■ What the task asks: Each entry has to be given again in its exact wording, and no picture may appear in the result.

■ Data under study:
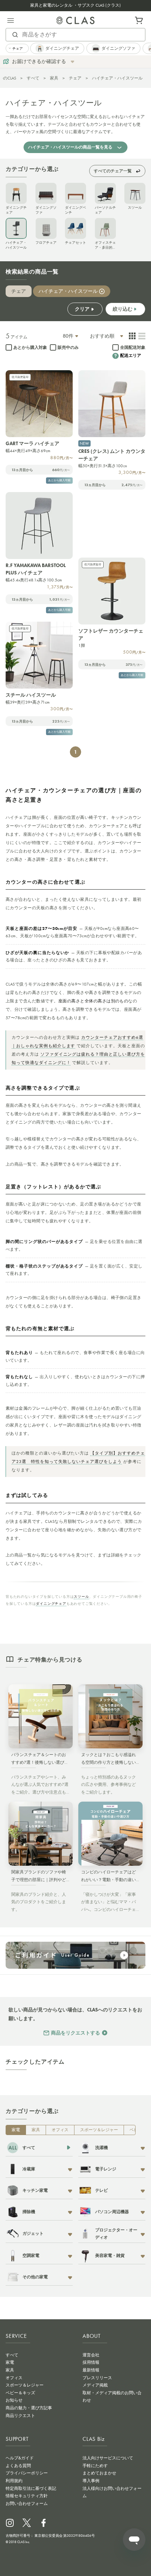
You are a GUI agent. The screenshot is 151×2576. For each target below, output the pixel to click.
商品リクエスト (20, 2415)
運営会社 (91, 2355)
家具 (54, 78)
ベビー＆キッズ (20, 2392)
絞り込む (122, 309)
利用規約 (14, 2480)
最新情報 (91, 2370)
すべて (33, 78)
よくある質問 (18, 2465)
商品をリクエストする (75, 2033)
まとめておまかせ (99, 2473)
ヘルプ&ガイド (20, 2458)
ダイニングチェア (51, 1604)
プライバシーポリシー (27, 2473)
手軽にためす (95, 2465)
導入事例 (91, 2480)
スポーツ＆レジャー (99, 2129)
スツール (81, 1597)
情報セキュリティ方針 (27, 2495)
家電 (16, 2129)
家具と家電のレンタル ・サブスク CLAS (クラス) (75, 5)
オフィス (60, 2129)
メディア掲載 (95, 2385)
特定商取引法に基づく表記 (31, 2488)
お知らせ (14, 2400)
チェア (75, 78)
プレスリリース (97, 2377)
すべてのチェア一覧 (113, 170)
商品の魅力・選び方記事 (29, 2407)
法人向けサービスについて (108, 2458)
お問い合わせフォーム (27, 2503)
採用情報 (91, 2362)
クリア (82, 309)
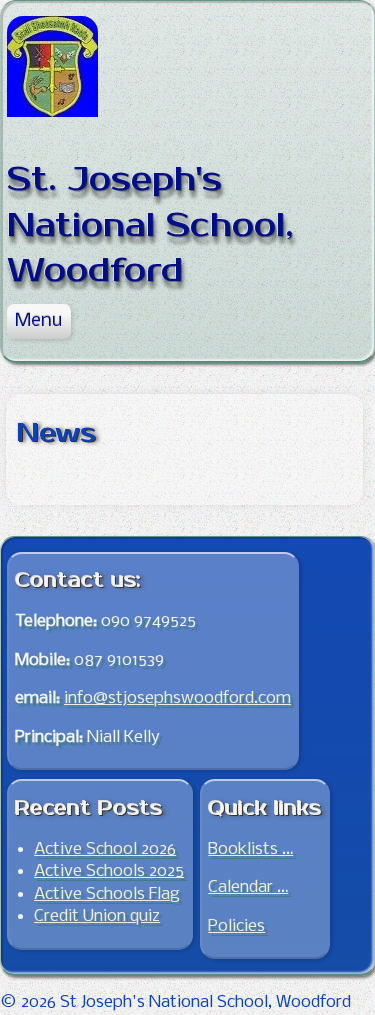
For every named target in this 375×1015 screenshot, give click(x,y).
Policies (236, 926)
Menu (38, 321)
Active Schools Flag (107, 894)
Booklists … (250, 849)
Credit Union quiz (97, 916)
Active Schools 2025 (109, 871)
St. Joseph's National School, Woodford (150, 225)
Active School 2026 (105, 849)
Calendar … (248, 887)
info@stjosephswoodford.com (177, 698)
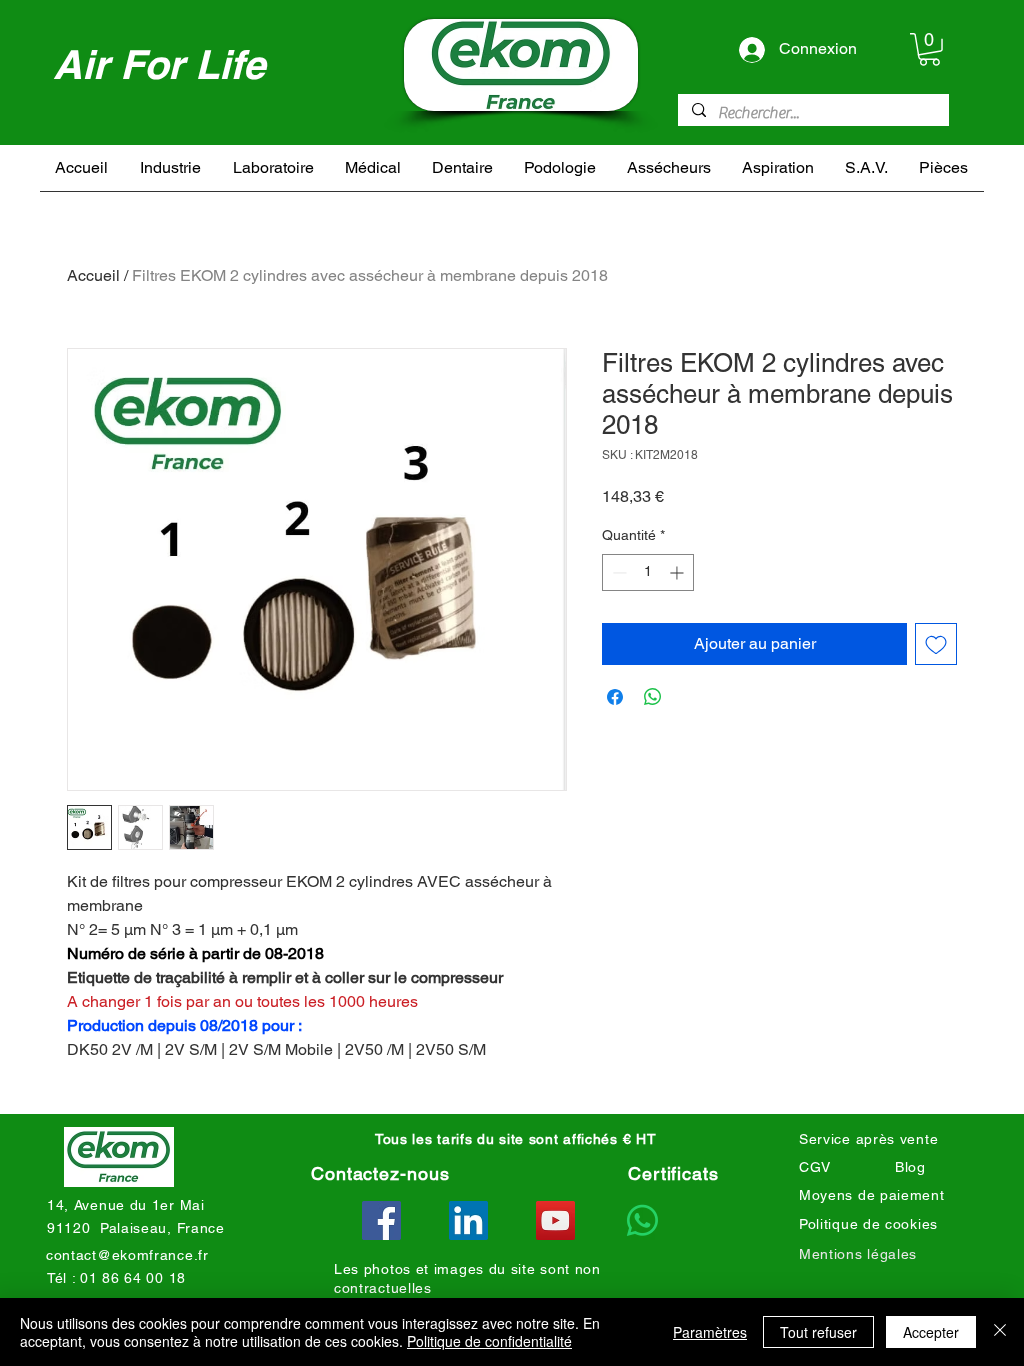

■ Worked solution:
You are a GUI agent. The screenshot is 151×2576. For each target below, output the pixel to click.
商品リクエスト (20, 2415)
運営会社 (91, 2355)
家具 (54, 78)
ベビー＆キッズ (20, 2392)
絞り込む (122, 309)
利用規約 (14, 2480)
最新情報 (91, 2370)
すべて (33, 78)
よくある質問 (18, 2465)
商品をリクエストする (75, 2033)
まとめておまかせ (99, 2473)
ヘルプ&ガイド (20, 2458)
ダイニングチェア (51, 1604)
プライバシーポリシー (27, 2473)
手軽にためす (95, 2465)
導入事例 (91, 2480)
スポーツ＆レジャー (99, 2129)
スツール (81, 1597)
情報セキュリティ方針 (27, 2495)
家電 (16, 2129)
家具と家電のレンタル ・サブスク CLAS (クラス) (75, 5)
オフィス (60, 2129)
メディア掲載 (95, 2385)
特定商取引法に基づく表記 (31, 2488)
お知らせ (14, 2400)
チェア (75, 78)
プレスリリース (97, 2377)
すべてのチェア一覧 (113, 170)
商品の魅力・選び方記事 (29, 2407)
法人向けサービスについて (108, 2458)
お問い合わせフォーム (27, 2503)
採用情報 (91, 2362)
クリア (82, 309)
For every named target in this 375×1015 screenshot, give click(x,y).
Policies (236, 926)
Menu (38, 321)
Active Schools Flag (107, 894)
Booklists … (250, 849)
Credit Union quiz (97, 916)
Active Schools 2025 (109, 871)
St. Joseph's National School, Woodford (150, 225)
Active School 2026 (105, 849)
Calendar … (248, 887)
info@stjosephswoodford.com (177, 698)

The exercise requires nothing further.